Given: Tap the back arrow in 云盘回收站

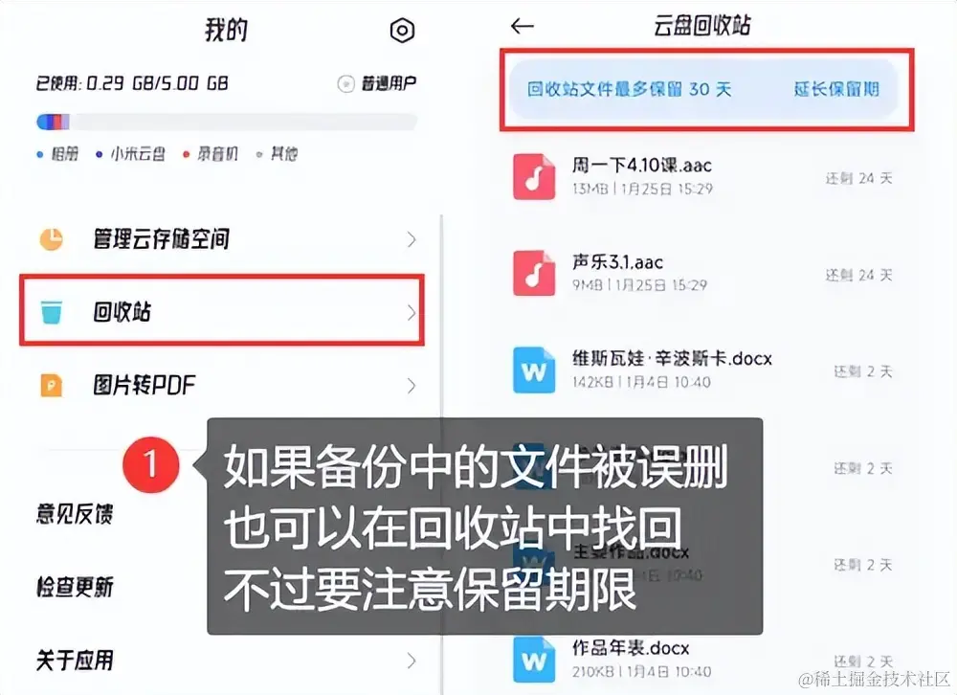Looking at the screenshot, I should [523, 26].
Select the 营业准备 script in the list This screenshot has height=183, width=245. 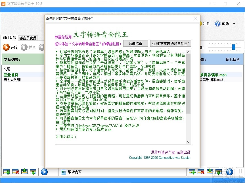pyautogui.click(x=11, y=75)
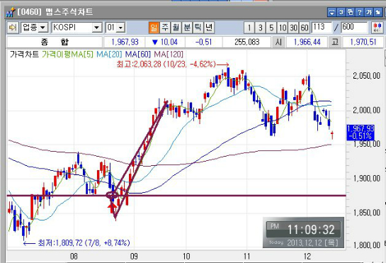Image resolution: width=386 pixels, height=263 pixels.
Task: Open the help question mark icon
Action: [359, 12]
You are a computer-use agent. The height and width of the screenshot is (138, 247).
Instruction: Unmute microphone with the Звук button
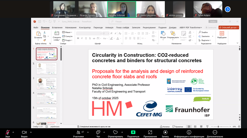click(7, 132)
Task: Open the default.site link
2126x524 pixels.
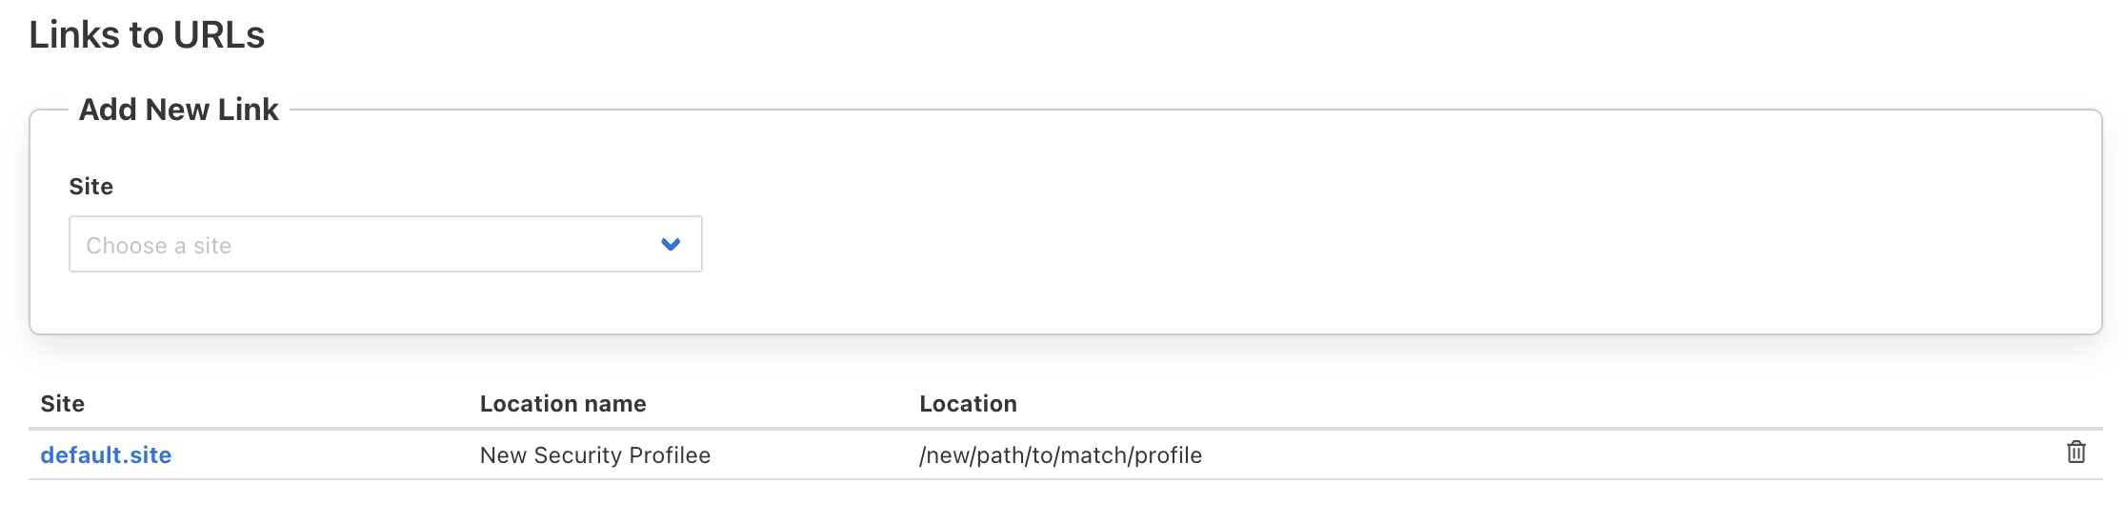Action: tap(106, 455)
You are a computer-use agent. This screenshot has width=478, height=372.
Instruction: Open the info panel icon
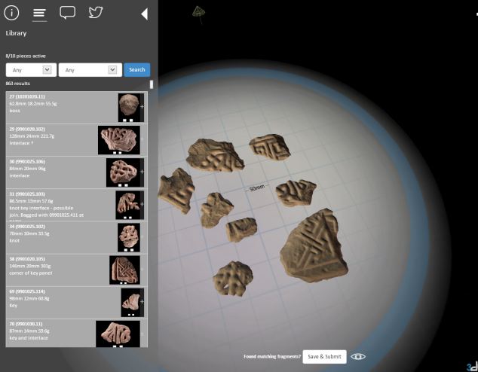click(x=13, y=13)
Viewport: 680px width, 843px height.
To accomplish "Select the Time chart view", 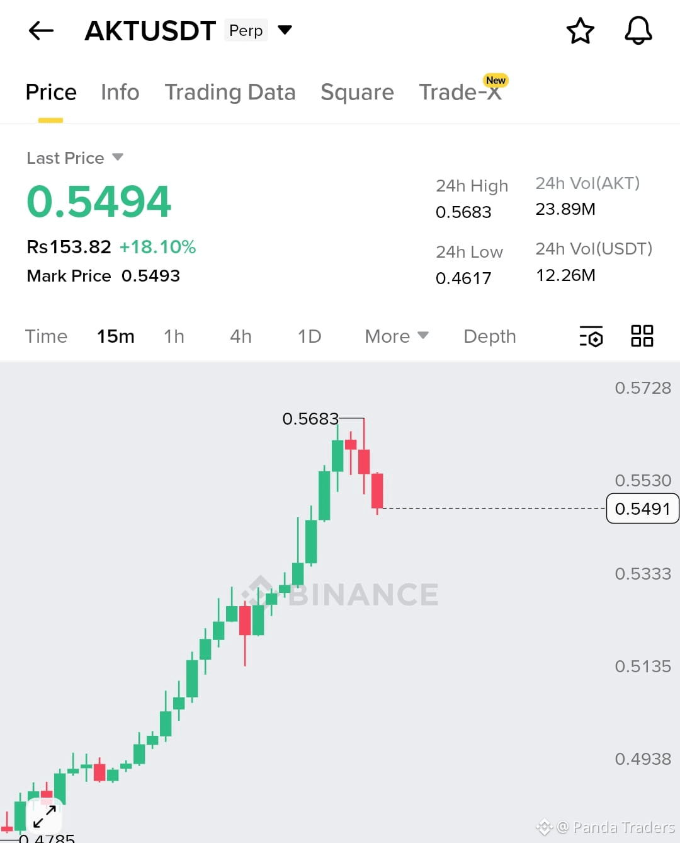I will [x=47, y=336].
::::::::::
| WHAT TO DO |
Please repeat, exactly as written, the lines in the records above, starting with the one that has "Task: Open the default.site link" and going on through the one that has "Viewport: 680px width, 843px height.". Pictures are to be left out.

| FINISHED EXERCISE |
Task: Open the default.site link
2126x524 pixels.
Action: tap(106, 455)
You are a computer-use agent. This screenshot has width=478, height=372.
Instruction: Open the info panel icon
click(x=13, y=13)
Viewport: 680px width, 843px height.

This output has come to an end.